(Pointing records for text and elements)
________________________________________
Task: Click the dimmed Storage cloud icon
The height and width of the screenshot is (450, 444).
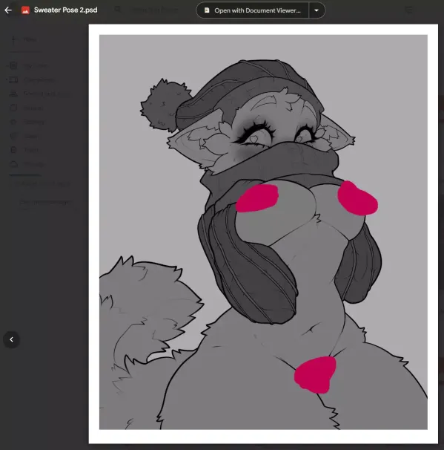Action: tap(13, 164)
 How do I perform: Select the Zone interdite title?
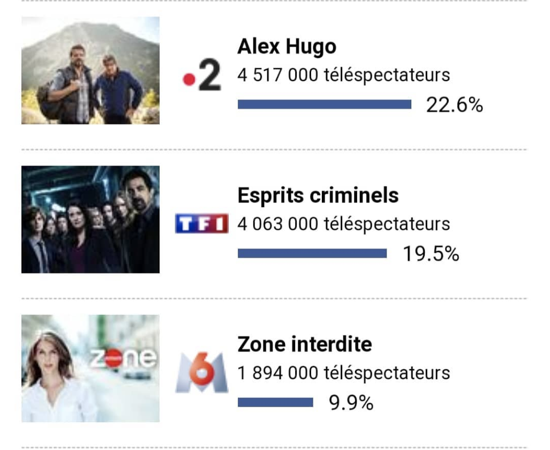pyautogui.click(x=304, y=344)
________________________________________
PROBLEM TO WORK ON
List every line above that contains the string "dimmed", copying each one in full. Case counts.

RESULT
Task: Click the dimmed Storage cloud icon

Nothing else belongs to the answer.